Stored records
______________________________
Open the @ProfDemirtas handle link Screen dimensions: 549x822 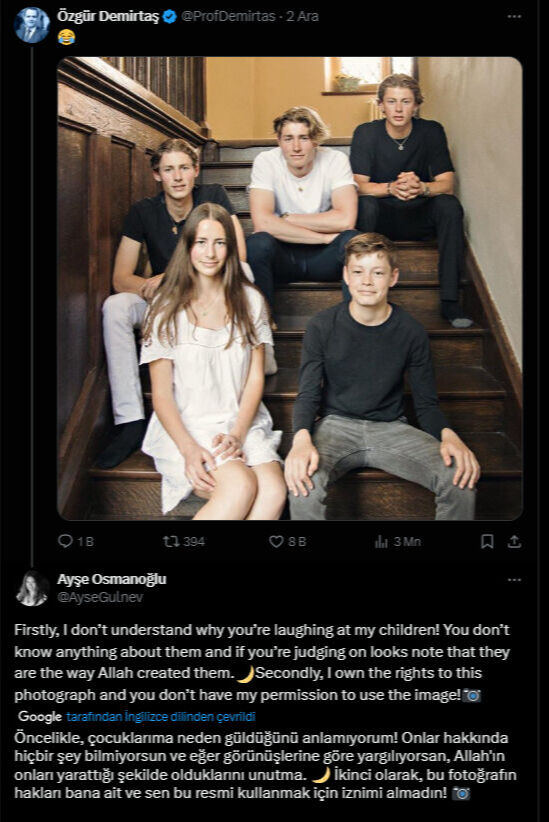click(x=228, y=16)
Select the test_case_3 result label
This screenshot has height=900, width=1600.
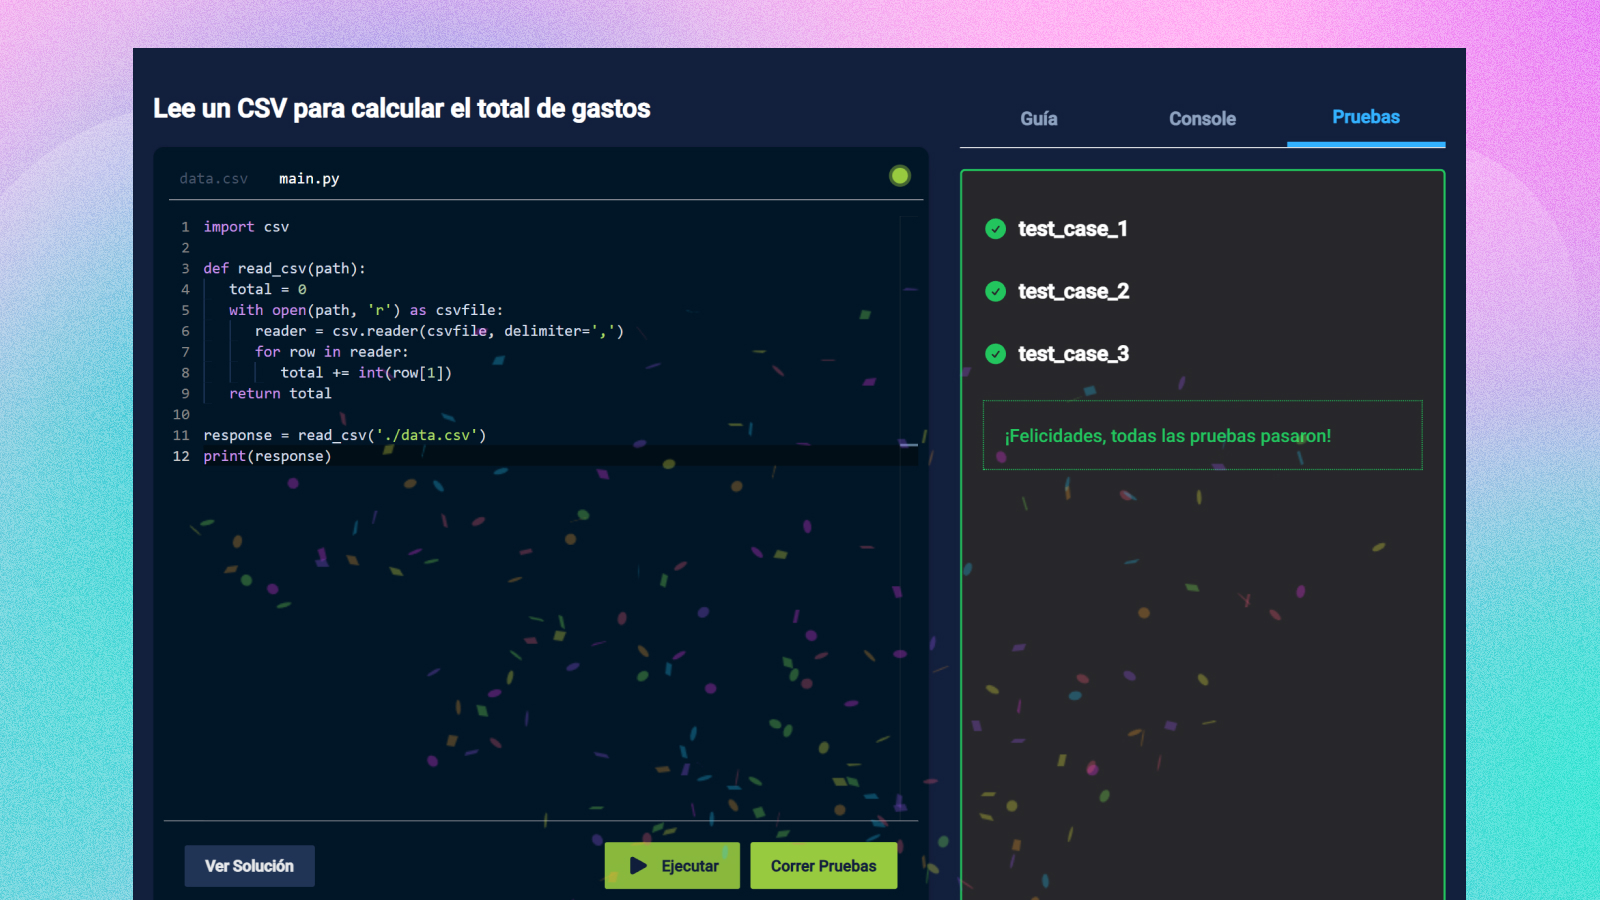[1073, 354]

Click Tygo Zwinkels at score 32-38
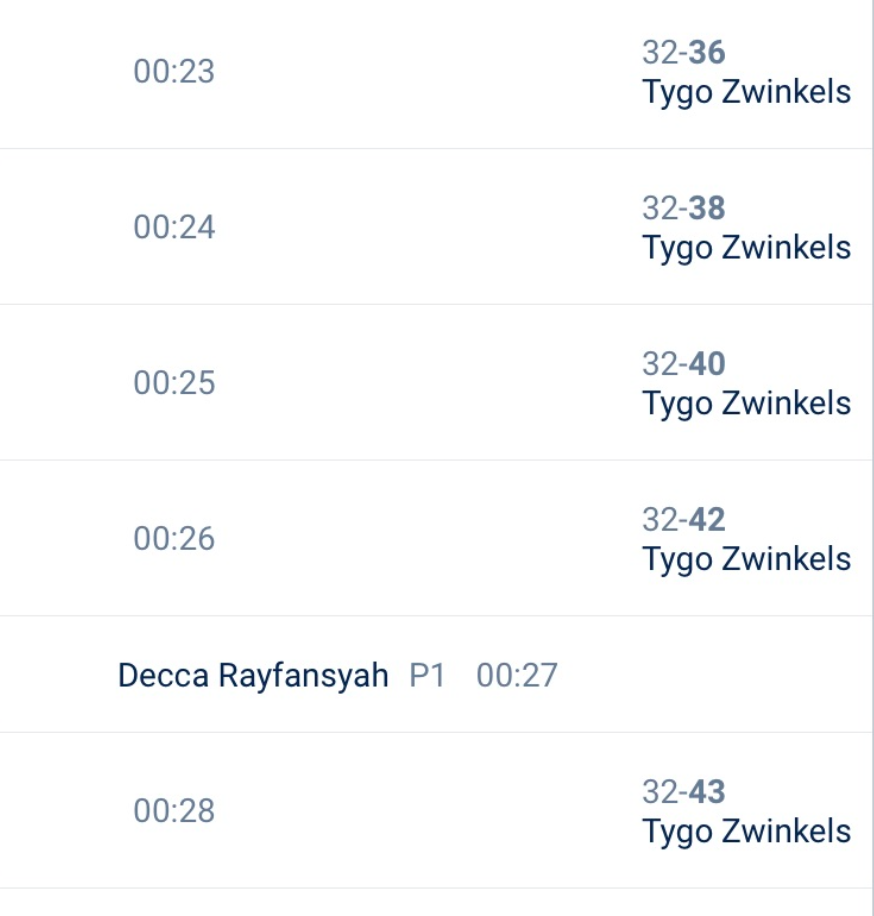746,248

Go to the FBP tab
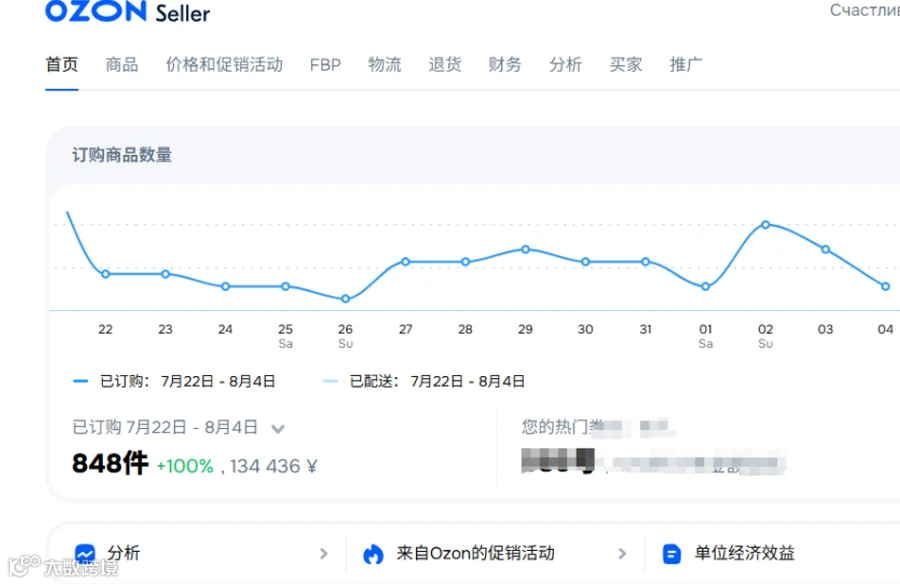click(325, 65)
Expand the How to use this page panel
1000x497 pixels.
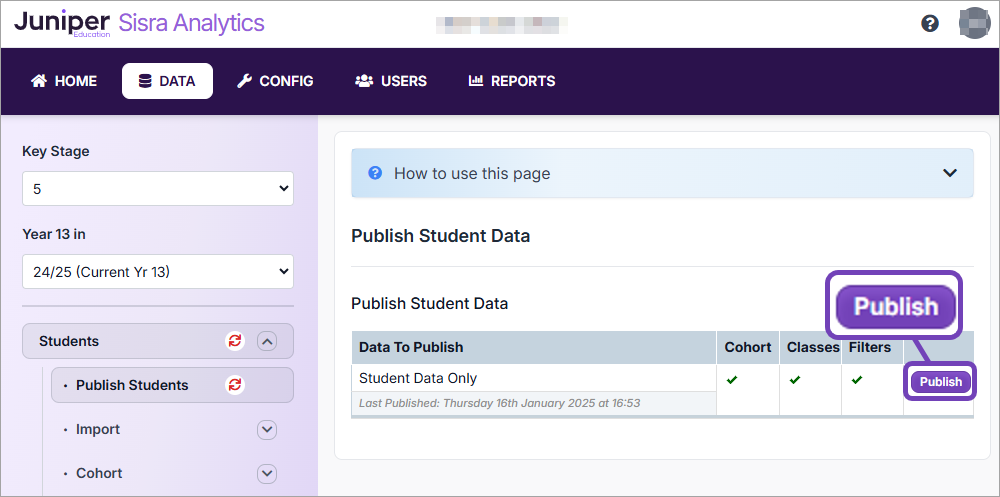point(950,173)
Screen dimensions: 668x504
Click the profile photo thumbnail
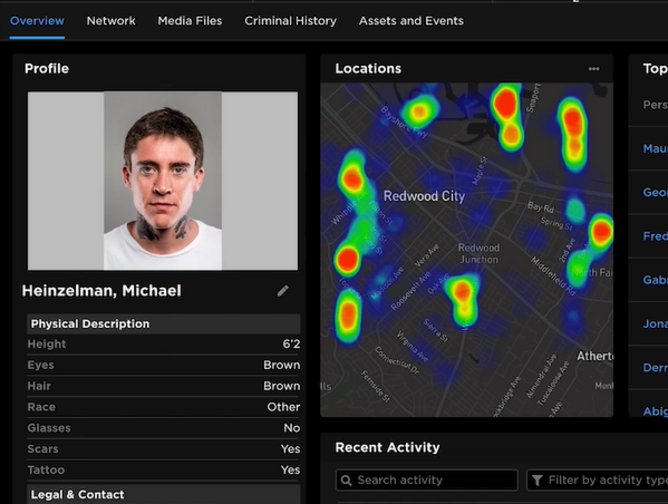(163, 181)
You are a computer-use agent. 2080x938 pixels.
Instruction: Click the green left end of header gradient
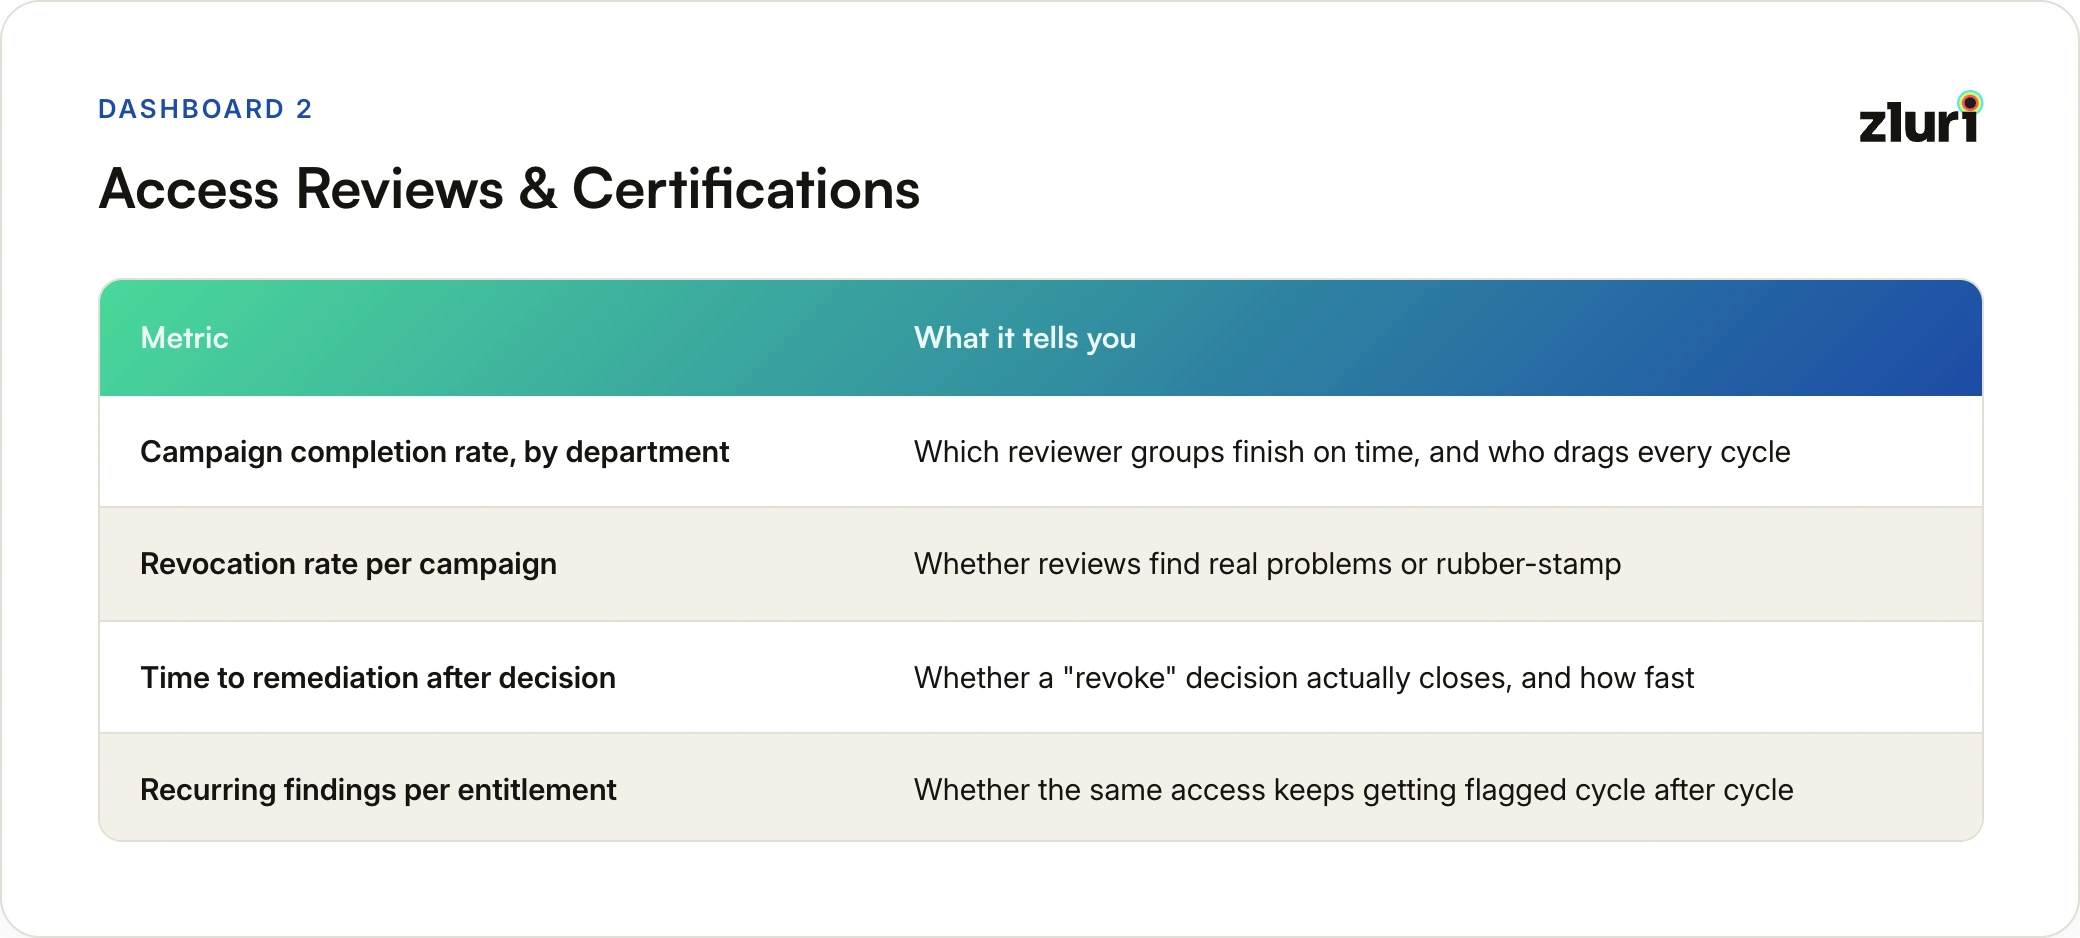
______________________________
* _Task statement_
Could you write out exactly the lines running from the one with "Screen dimensions: 668x504" through the last line of the data above, both ends kept, and omit any picture?

* _Output for this task_
Screen dimensions: 668x504
Click the profile photo thumbnail
(163, 181)
You are a computer-use agent. 2080x938 pixels.
Instruction: Click the green left end of header gradient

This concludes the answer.